All of us patent attorneys who have been practicing longer than a certain amount of time can wax poetic about how great the field was back-in-the-day, when we were a sleepy sub-specialty of collegial professionals. How long that ‘certain amount of time’ is tends to vary based upon how long any particular patent attorney has been practicing, but tends to be at least ten years or more, long enough for the nostalgia to kick in.
Those memories certainly may be viewed through glasses tinted rose with nostalgia, but patent law certainly was once an obscure field. The larger legal community largely ignored us, the political powers that be noticed us only when the Patent Office funds could be diverted to help fill budget shortfalls, and the mainstream press scarcely ever wrote or spoke a word about us.
Of course, back then you could also find plenty of patent attorneys holding the opinion — with considerable justification in the mind of this patent attorney, at least — that patent law merited more attention than it received from the larger legal community and society in general. We didn’t think that our own little nook of the law deserved attention because it was somehow going to captivate people or because of our innate nobility in pursuing patent law as a career. Instead, we thought that patent law merited attention because patent law is really important.
Patent law is important because innovation is important, because business is important, because knowledge is important. The entire U.S. patent system rests upon its very own clause in our nation’s founding document, as part of a plan to form a more perfect union and secure the blessings of liberty to Americans. That is important.
We can now safely declare that patent law has begun to receive the attention it deserves.
Patent law cases at the Supreme Court? Check.

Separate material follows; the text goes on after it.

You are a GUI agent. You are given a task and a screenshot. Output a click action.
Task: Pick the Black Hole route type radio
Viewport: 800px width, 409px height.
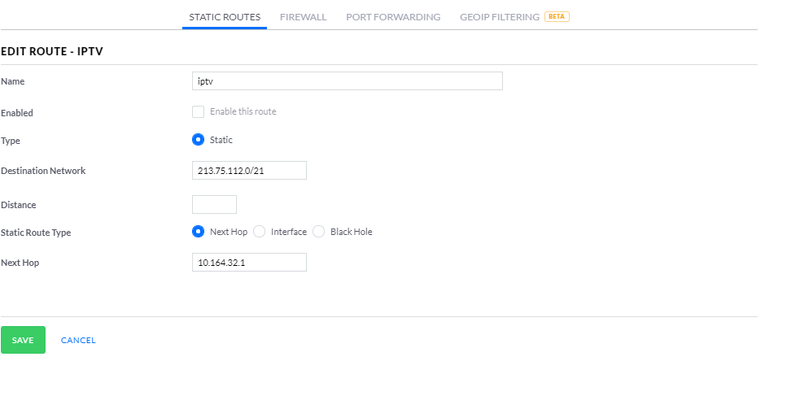point(319,232)
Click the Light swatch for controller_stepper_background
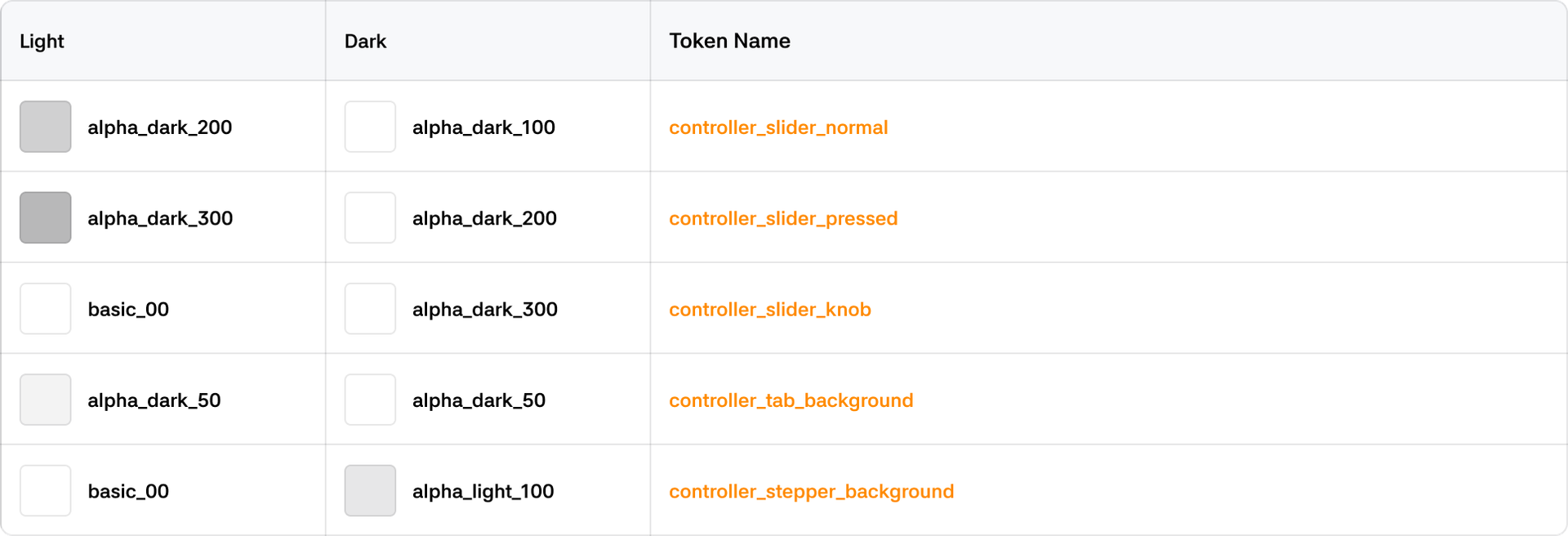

Mainstream reporting on patent law issues? Check.
Legislative gridlock? Check.
Political fights over critical governmental appointees? Check.
Internal agency payment and billing scandals? Check.
We could be frustrated by the uncertainty the Supreme Court causes when it decides a patent case without providing any real guidance. We could be bothered by the leadership vacuum at the top of the Patent Office. We could be annoyed by reporting that often misunderstands patent law.
Mostly, though, we should realize that this is what life looks like when you work in a field of law that matters.